BEGIN Document text

RE: Best practices for replacing UTF-8 overlongs

From: Shawn Steele <Shawn.Steele_at_microsoft.com>
Date: Tue, 20 Dec 2016 04:35:51 +0000

So... an input data stream with corrupt UTF-8 basically has (under any scheme being discussed) some number of replacement characters.

Each of those replacement characters indicates at least one garbled byte, but without additional information, they aren't a great indicator of missing bytes.

I'm uncertain of what software would want to do with them at that point. Making assumptions about over-long byte sequences being intelligible seems like it would require deep knowledge of how UTF-8 works, in which case why bother calling a generic UTF-8 decoding API?

"All bets are off" may not be very instructive, however I don't think the "one replacement character per bad byte" or "one replacement character for many bytes" improves that situation at all.

A too-long lead/trail byte could mean that someone used a bad encoder.
It could also mean that someone was trying something malicious
Another possibility would be flipped bits corruption during transmission/storage.
Alternatively, it could be part of a missing sequence.
Confused software could have also done a mixed up copy-paste between applications.
Or bad buffering
Or....

Without additional information, I'm not sure what you expect the software should "know" besides "this data stream is definitely not 100% perfect" (alternatively you wouldn't necessarily know that a valid data stream had not been corrupted into an invalid stream).

The options at that point would seem to be:

* Just keep on going, maybe some user'll fix it later.
* Warn the user somehow (though we're not going to be able to tell them much beyond "corrupted file")
* Reject the data as corrupted and refuse to load it.
* Attempt some sort of repair - that seems unlikely for most applications unless they have unique knowledge of possible corruption modes and have some sort of redundancy built in.

-Shawn

PS: The one thing I *do* know is that (from a program I had to debug once), it is unwise to decode binary executable as UTF-8, (so it contains a large number of replacement characters), and then take the hash of that resulting stream, and then test that to ensure that the binary had not been tampered with. That program could have been rewritten to do most anything without touching the hash!

-----Original Message-----
From: Tex Texin [mailto:textexin_at_xencraft.com]
Sent: Monday, December 19, 2016 6:36 PM
To: Shawn Steele <Shawn.Steele_at_microsoft.com>; 'Doug Ewell' <doug_at_ewellic.org>; 'Unicode Mailing List' <unicode_at_unicode.org>
Cc: 'Karl Williamson' <public_at_khwilliamson.com>
Subject: RE: Best practices for replacing UTF-8 overlongs

Shawn,

Ok, but that begs the questions of what to do...
"All bets are off" is not instructive.

END Document text

Task to complete >>
According to the mailing list reply, why was it unwise for a program to decode a binary executable as UTF-8 and then hash the result to check for tampering? Answer in one to three sentences. The lines after this point have no connection to the mailing list reply.

BEGIN Collected material

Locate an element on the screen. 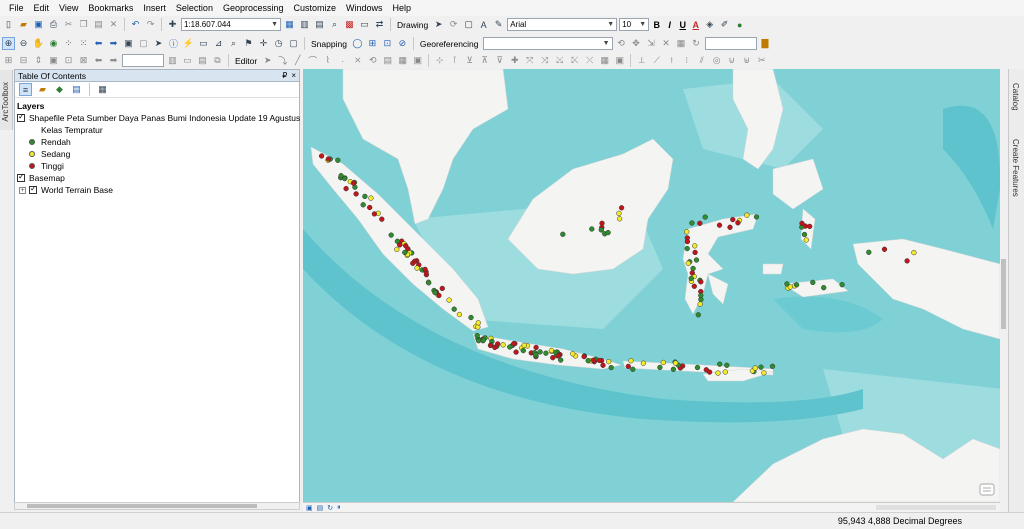 The height and width of the screenshot is (529, 1024). arctoolbox-icon: ▩ is located at coordinates (350, 24).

END Collected material

Response box >>
Decoding the executable as UTF-8 left the stream full of replacement characters, and the hash was taken over that stream. As a result, the program could have been rewritten to do almost anything without changing the hash.